- [Task item]:
From the line with "The height and width of the screenshot is (552, 960)." through the line with "Given: Open the File menu", inclusive, return each line of the data below exactly and leave the rest out.
-- Opening Marker --
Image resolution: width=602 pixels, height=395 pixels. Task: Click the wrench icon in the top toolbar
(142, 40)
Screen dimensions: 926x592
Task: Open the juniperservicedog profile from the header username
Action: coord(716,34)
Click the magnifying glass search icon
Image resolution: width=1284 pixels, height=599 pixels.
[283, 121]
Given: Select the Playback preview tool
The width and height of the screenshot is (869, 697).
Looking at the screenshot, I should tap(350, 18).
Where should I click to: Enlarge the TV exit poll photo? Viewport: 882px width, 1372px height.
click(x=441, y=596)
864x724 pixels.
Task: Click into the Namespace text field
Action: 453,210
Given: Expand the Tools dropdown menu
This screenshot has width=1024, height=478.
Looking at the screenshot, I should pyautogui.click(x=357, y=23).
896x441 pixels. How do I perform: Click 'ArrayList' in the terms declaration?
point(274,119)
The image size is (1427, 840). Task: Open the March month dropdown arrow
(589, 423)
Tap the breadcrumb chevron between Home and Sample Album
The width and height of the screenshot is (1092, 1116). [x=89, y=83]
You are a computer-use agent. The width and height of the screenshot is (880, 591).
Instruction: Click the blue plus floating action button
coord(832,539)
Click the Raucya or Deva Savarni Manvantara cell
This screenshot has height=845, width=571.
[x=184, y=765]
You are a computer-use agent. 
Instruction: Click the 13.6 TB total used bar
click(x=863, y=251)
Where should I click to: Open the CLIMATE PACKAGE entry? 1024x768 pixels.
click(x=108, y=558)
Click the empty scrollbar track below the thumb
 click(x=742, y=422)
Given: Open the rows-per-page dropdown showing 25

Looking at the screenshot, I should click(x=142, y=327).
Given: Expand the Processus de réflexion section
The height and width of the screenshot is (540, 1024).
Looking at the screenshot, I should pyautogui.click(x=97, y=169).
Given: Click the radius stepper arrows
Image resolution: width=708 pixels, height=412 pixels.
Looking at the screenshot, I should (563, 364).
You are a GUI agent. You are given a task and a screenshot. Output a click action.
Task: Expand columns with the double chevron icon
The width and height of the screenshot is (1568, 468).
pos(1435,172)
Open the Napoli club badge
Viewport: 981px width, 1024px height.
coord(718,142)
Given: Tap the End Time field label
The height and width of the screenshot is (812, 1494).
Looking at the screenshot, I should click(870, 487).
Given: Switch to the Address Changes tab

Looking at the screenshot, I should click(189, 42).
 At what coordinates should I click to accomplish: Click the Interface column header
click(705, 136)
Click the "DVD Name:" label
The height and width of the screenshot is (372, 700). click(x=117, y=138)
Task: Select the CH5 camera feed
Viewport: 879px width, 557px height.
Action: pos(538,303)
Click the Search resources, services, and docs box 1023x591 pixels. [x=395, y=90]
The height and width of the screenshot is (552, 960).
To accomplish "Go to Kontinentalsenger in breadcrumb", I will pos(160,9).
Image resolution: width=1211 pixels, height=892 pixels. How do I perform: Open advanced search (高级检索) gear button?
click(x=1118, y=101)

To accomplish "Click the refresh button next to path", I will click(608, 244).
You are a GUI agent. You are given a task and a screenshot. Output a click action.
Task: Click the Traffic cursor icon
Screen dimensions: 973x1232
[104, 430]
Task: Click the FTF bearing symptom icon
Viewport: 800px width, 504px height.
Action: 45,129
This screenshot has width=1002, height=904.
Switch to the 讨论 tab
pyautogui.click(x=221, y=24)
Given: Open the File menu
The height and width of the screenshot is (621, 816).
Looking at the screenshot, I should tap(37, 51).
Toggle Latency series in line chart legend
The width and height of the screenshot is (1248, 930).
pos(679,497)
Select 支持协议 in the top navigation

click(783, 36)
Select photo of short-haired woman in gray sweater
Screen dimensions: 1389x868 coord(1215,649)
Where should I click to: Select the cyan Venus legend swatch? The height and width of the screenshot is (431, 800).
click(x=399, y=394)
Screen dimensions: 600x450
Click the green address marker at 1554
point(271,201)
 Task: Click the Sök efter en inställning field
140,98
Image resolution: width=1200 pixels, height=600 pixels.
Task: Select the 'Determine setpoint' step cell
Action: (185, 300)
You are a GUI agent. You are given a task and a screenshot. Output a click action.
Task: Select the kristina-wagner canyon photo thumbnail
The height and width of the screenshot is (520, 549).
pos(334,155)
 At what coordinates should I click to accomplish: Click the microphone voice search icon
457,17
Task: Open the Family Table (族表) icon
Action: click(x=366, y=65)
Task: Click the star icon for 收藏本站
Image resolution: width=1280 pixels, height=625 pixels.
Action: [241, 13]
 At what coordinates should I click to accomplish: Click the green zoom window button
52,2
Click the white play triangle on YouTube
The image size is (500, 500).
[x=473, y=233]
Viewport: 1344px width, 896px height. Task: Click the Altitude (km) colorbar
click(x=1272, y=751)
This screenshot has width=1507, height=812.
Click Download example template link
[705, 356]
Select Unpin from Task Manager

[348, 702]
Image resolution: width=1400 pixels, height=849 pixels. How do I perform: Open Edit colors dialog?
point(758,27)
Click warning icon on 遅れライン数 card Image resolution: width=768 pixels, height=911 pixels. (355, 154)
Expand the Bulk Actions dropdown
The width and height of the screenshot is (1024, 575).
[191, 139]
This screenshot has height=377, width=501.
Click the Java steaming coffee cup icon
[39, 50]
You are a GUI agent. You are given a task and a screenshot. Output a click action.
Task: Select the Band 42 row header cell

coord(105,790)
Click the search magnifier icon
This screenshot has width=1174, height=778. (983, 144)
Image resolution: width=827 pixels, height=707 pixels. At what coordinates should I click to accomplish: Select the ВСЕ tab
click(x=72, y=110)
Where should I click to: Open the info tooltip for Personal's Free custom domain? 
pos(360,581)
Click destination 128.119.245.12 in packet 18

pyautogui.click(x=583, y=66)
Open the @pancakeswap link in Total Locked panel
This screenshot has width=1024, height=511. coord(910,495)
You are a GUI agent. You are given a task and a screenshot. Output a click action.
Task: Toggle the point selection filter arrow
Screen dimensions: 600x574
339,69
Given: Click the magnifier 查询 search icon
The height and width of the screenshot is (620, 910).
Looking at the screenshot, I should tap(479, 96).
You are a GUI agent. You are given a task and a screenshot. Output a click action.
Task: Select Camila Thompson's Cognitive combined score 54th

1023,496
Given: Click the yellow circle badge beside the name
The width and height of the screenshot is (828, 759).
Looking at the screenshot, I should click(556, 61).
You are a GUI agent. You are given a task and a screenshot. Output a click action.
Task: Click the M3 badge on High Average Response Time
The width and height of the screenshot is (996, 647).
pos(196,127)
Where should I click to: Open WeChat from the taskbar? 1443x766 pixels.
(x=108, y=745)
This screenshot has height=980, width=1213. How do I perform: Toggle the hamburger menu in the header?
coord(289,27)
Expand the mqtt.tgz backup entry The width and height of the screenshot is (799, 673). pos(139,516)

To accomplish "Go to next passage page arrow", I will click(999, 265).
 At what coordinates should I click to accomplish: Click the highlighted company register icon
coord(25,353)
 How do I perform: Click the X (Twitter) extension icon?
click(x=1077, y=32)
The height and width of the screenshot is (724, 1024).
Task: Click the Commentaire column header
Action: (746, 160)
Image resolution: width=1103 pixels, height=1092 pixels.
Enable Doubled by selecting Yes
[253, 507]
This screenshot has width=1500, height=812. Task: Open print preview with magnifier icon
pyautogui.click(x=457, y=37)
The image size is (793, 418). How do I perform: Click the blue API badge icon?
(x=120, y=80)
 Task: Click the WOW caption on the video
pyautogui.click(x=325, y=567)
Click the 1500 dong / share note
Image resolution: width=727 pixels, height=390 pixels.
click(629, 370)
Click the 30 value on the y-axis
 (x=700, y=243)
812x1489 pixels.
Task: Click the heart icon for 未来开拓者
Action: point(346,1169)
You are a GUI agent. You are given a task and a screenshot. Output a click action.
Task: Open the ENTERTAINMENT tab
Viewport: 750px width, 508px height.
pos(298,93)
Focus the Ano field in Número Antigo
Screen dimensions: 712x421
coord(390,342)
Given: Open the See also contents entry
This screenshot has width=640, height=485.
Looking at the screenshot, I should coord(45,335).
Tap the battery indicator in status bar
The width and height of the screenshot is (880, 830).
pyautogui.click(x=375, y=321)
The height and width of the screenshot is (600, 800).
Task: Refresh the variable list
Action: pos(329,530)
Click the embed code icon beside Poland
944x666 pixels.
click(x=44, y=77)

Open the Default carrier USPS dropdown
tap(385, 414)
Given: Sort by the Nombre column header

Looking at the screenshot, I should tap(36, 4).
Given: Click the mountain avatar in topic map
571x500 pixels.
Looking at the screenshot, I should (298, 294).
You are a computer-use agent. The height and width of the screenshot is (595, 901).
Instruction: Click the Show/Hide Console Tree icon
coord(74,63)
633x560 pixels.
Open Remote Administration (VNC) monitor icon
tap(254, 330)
-- Closing Marker --
- [Your solution]:
The height and width of the screenshot is (552, 960).
To accomplish "Go to Kontinentalsenger in breadcrumb", I will pos(160,9).
Image resolution: width=1211 pixels, height=892 pixels. How do I perform: Open advanced search (高级检索) gear button?
click(x=1118, y=101)

To accomplish "Click the refresh button next to path", I will click(608, 244).
You are a GUI agent. You are given a task and a screenshot. Output a click action.
Task: Click the Traffic cursor icon
Screen dimensions: 973x1232
[104, 430]
Task: Click the FTF bearing symptom icon
Viewport: 800px width, 504px height.
Action: 45,129
This screenshot has width=1002, height=904.
Switch to the 讨论 tab
pyautogui.click(x=221, y=24)
Given: Open the File menu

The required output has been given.